- _WORK ORDER_: In the listing below, the lines starting with the line with "Task: Click the blue verified checkmark badge" and going on through the line with "Viewport: 1568px width, 649px height." are to be reproduced exactly, and only those.

--- RECORDED INFORMATION Enclosed Below ---

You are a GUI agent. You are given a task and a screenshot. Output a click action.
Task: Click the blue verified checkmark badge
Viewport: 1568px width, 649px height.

--- End of Enclosed RECORDED INFORMATION ---
--- RECORDED INFORMATION Enclosed Below ---

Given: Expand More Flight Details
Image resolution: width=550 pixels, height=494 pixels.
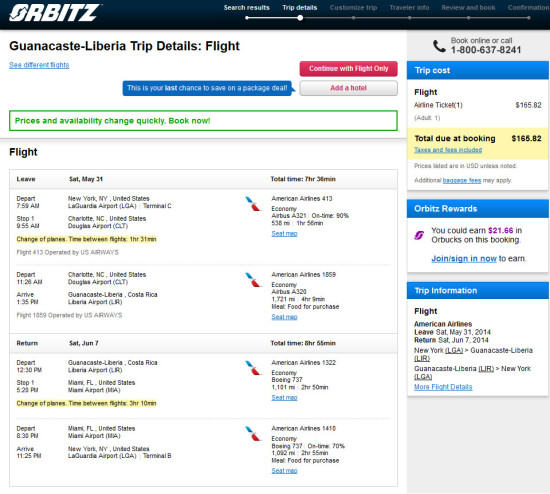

--- End of Enclosed RECORDED INFORMATION ---

- _OUTPUT FOR THIS TASK_:
Task: Click the blue verified checkmark badge
Viewport: 1568px width, 649px height.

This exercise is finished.